- _Task brief_
Reproduce verbatim everything from the line containing "Image resolution: width=768" down to the final line below, leaving out the pictures.

- _Task material_
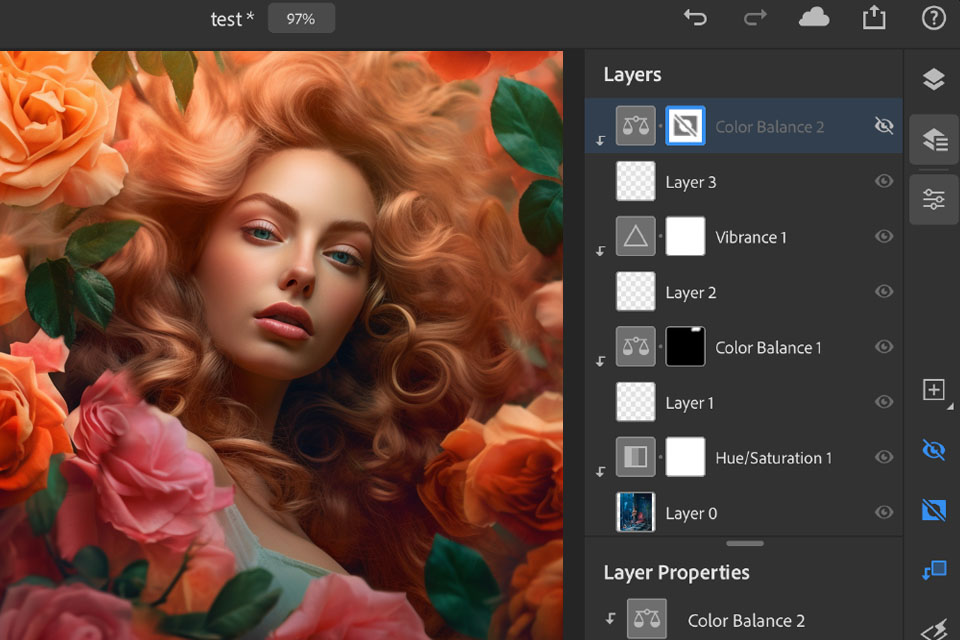Hide the Vibrance 1 adjustment layer

coord(883,237)
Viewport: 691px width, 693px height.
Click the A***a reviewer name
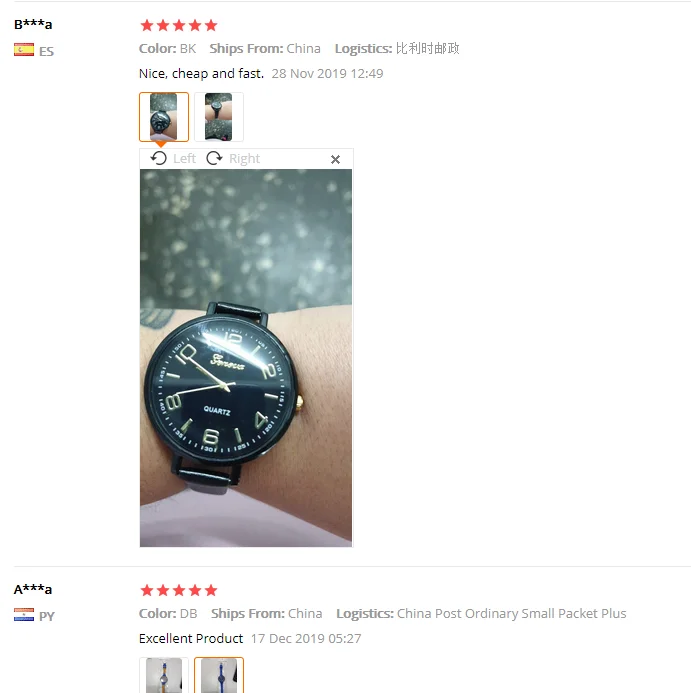pyautogui.click(x=33, y=589)
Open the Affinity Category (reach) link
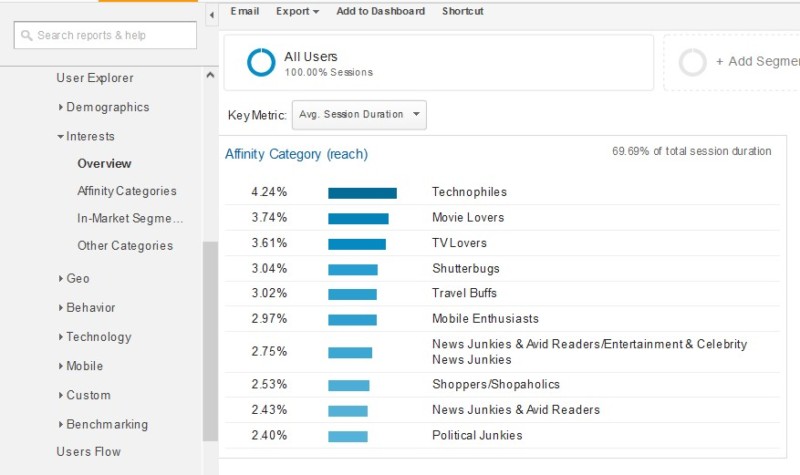Image resolution: width=800 pixels, height=475 pixels. (296, 154)
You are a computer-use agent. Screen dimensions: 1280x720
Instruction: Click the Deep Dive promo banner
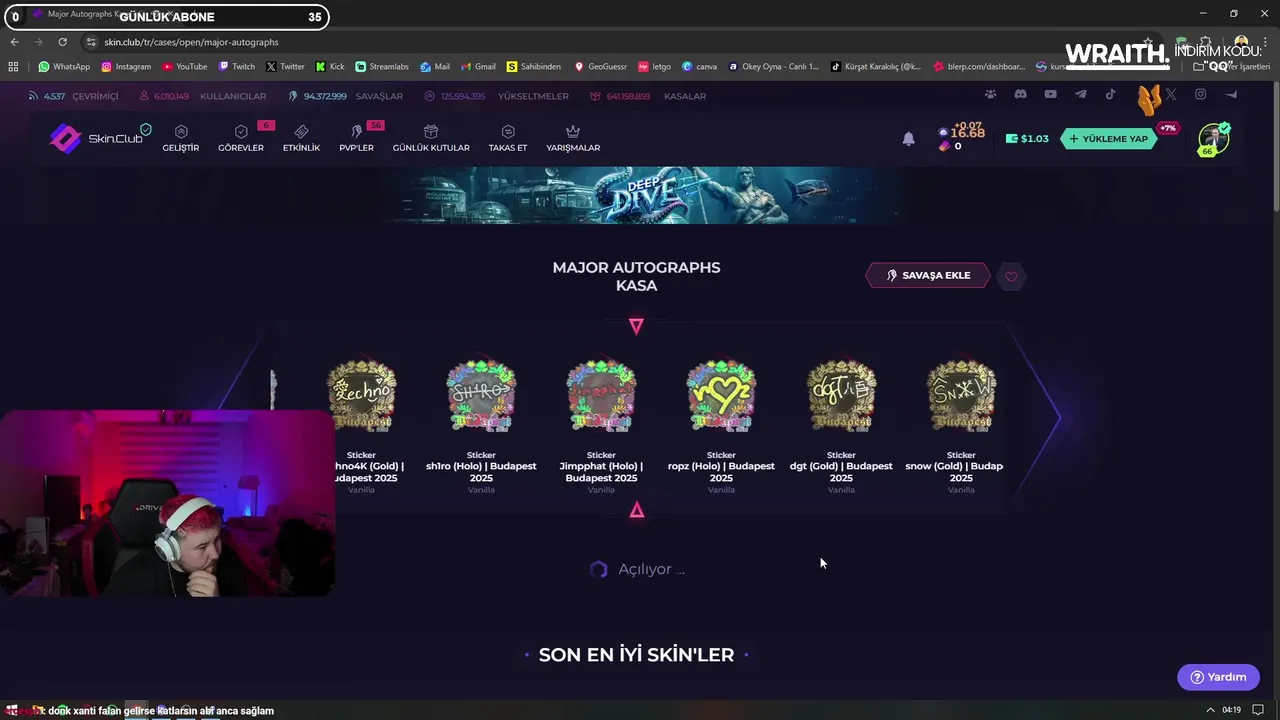[640, 195]
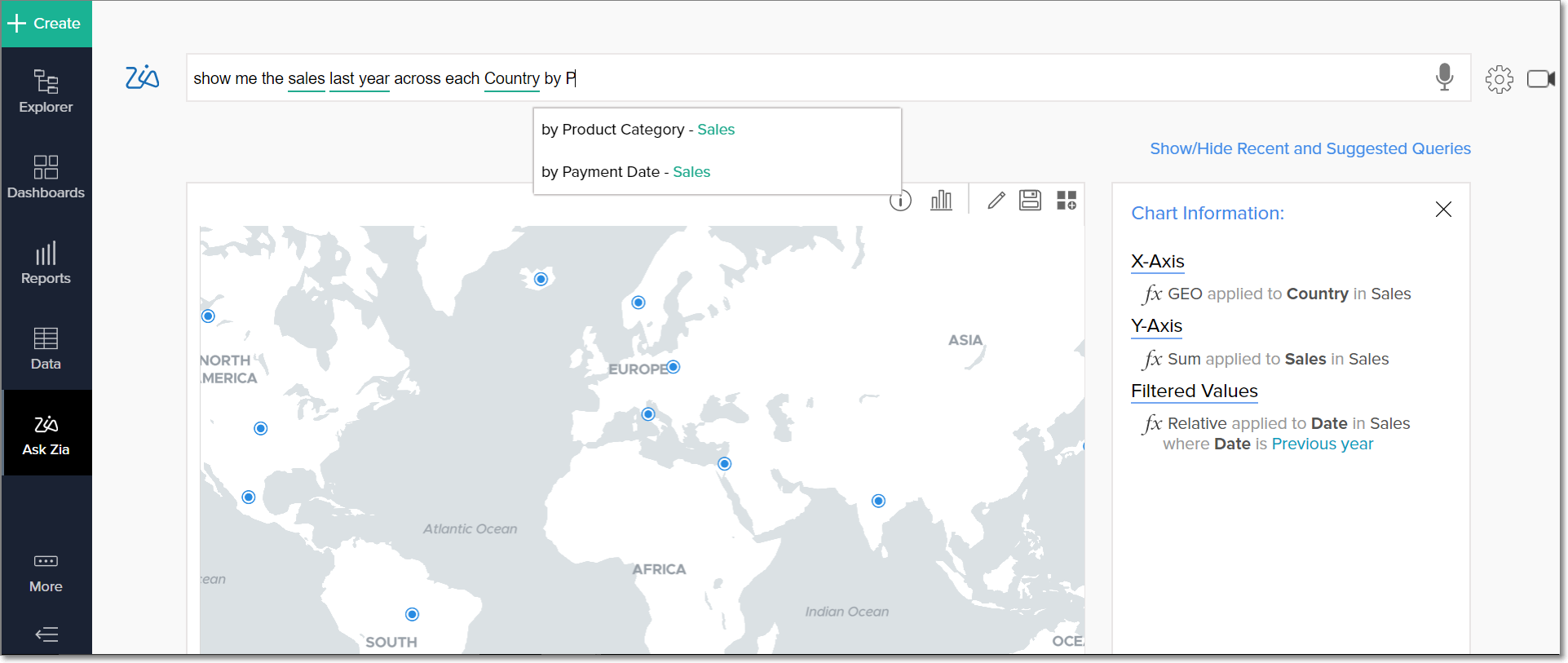Viewport: 1568px width, 663px height.
Task: Toggle Show/Hide Recent and Suggested Queries
Action: coord(1310,148)
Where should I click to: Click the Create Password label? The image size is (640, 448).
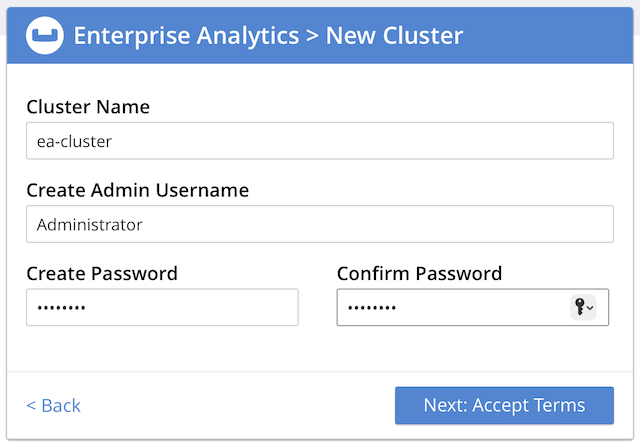click(x=102, y=273)
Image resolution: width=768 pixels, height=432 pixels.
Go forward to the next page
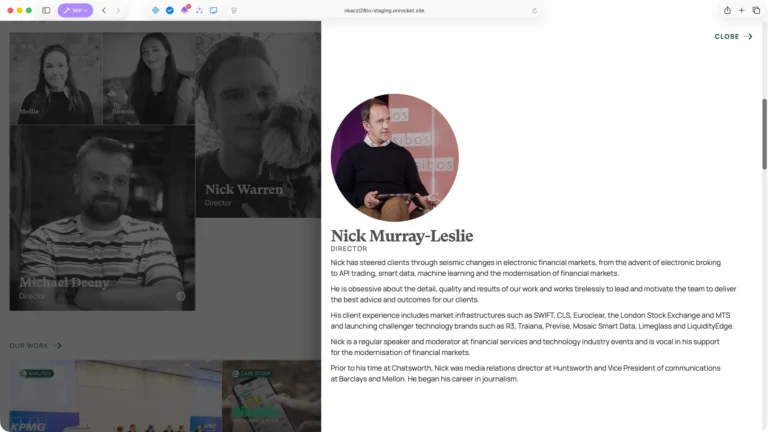click(x=118, y=10)
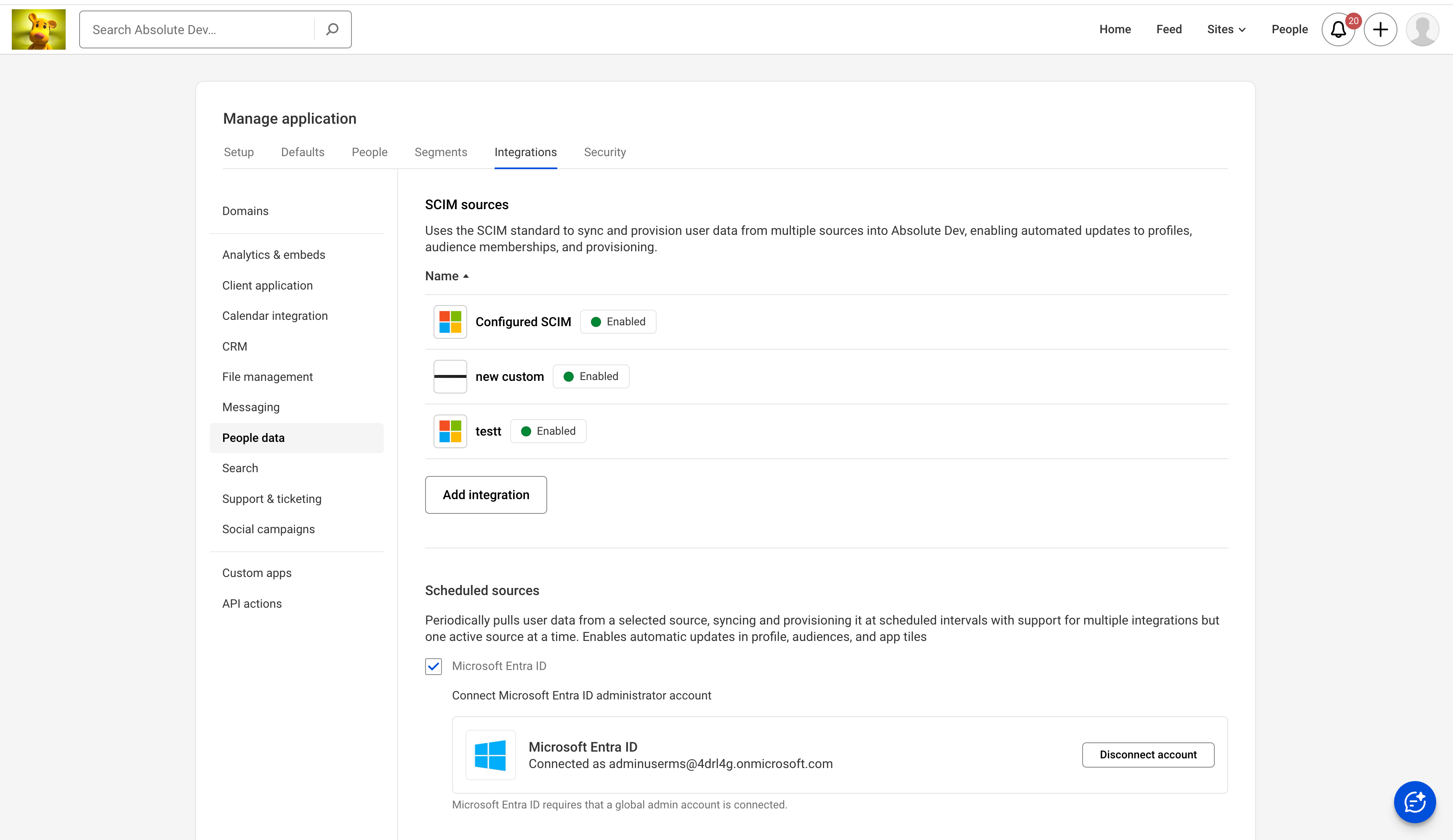Click the Microsoft Entra ID Windows logo

(x=490, y=755)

- _Output_
Image resolution: width=768 pixels, height=432 pixels.
Go forward to the next page
click(x=118, y=10)
Click the Microsoft Entra ID Windows logo

(x=490, y=755)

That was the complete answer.